El pleno municipal, actualmente con mayoría de la oposición, impulsó en marzo una insólita y nunca antes vista medida de reprobación contra el gobierno: la bajada de sus sueldos. En su día, ASBA y Francisco Atta fueron ferozmente beligerantes en la oposición con la remuneración de quienes entonces eran gobierno. Su combatividad desapareció al llegar al poder. Tras una teatral y temporal reducción de sus nóminas, no tardaron en volver a subírselos. En 2023, el aumento de sus retribuciones fue de más del 30%, hasta alcanzar el límite máximo que permite la ley.

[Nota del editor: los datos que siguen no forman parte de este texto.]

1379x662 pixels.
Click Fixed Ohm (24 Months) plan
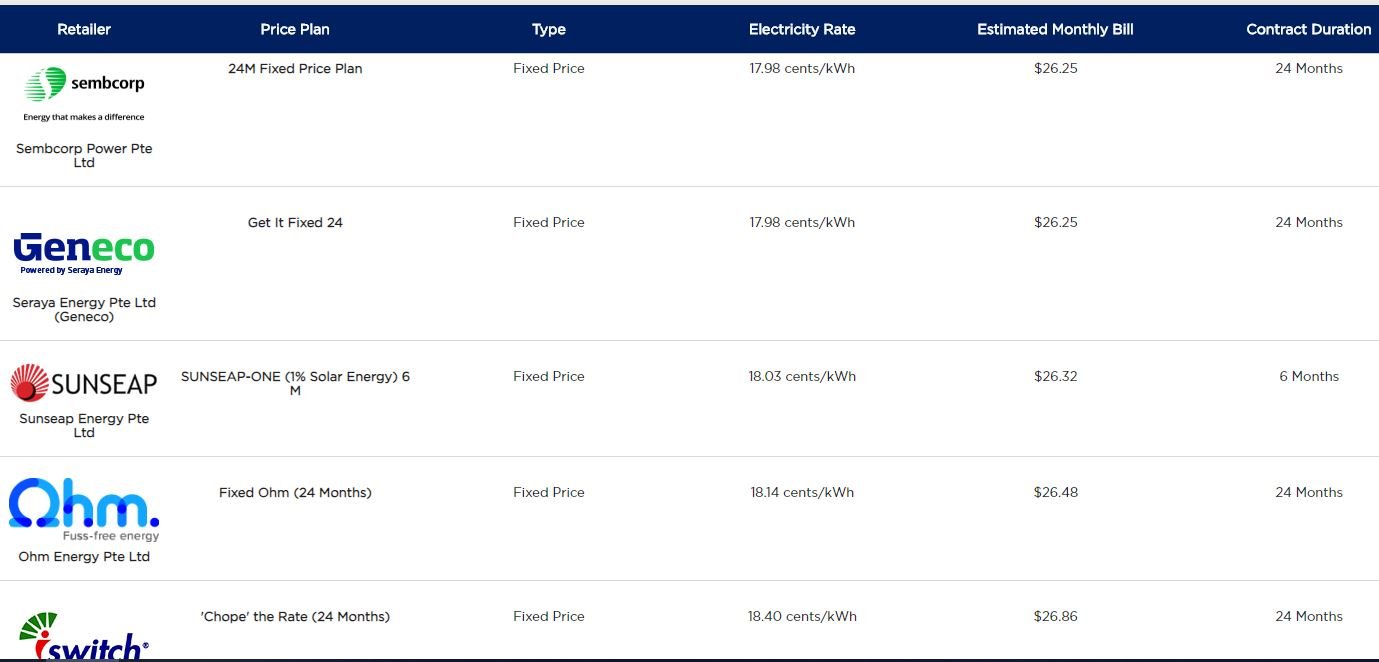[x=295, y=492]
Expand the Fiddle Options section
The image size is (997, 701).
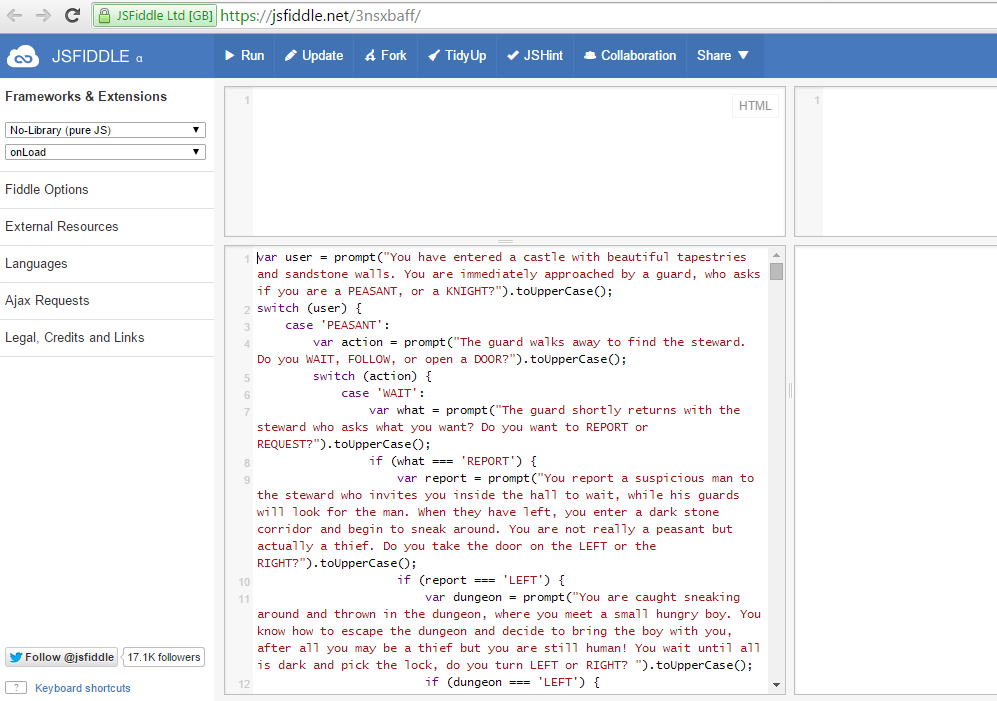[47, 190]
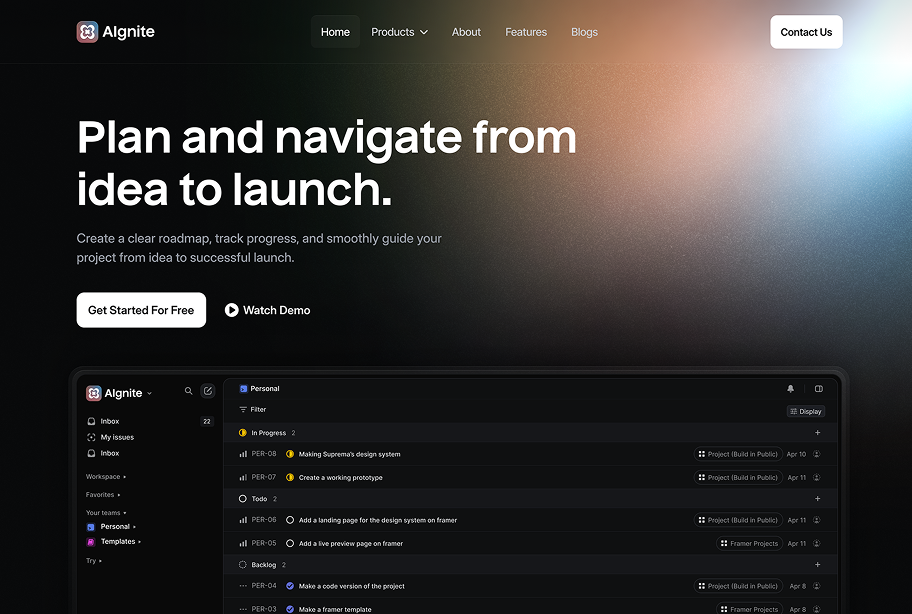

Sin embargo, las retribuciones del gobierno se han disparado a la misma velocidad a la que se desplomaba la inversión en el municipio, llegando, incluso, a dejar casi diez millones del presupuesto municipal sin ejecutar. El resultado de la gestión de este gobierno es imposible de aplaudir: el municipio está cada vez más sucio, las subvenciones no se tramitan o hay que devolverlas por incumplimientos del ayuntamiento; presupuestos, cuando los ha habido, presentados siempre fuera de plazo, obras cuya finalización se eternizan durante años, luchas cainitas dentro del propio gobierno que acaban en nuevas fracturas, peleas y divisiones internas… Todo ello justifica que, al menos por una vez, la factura de la incompetencia la paguen sus propios causantes, no la ciudadanía.
Esta amonestación es tan merecida como necesaria para este y futuros gobiernos, si incurren en los mismos errores. La buena política merece ser dignificada y retribuida de forma justa; el mal gobierno y el caos de gestión no pueden ni deben quedar exentos de responsabilidad, más allá del veredicto de las urnas cada cuatro años. El alcalde y su gobierno no han dejado de clamar contra esta medida (hasta llevarla a los tribunales), no solo por la humillación que supone dentro y fuera del municipio, sino porque afecta, vista su reacción, a lo que más les duele: su bolsillo.
Repetidamente, el alcalde enmascara su habitual soberbia en que tiene mayoría. Pero esta verdad no es más que la coartada sobre la que justifica sus cada vez más continuados e indisimulados tics autoritarios y despóticos contra otros legítimos representantes políticos y vecinos que cometen, a sus ojos, el imperdonable pecado de contradecirle. Ahora es esa misma mayoría a la que tanto alude Francisco Atta la que le censura a él y a su gobierno. ¿Es acaso esta menos legítima que la que tanto proclama cuando le conviene?
Con este lícito acto, la oposición municipal establece un formidable e ineludible compromiso moral con la ciudadanía que deberá ser de obligado cumplimiento tanto ahora como en el futuro: el de que una buena gestión merece una justa retribución, y viceversa. La ineficacia presente no puede ni debe quedar impune. La futura, si la hubiere, tampoco.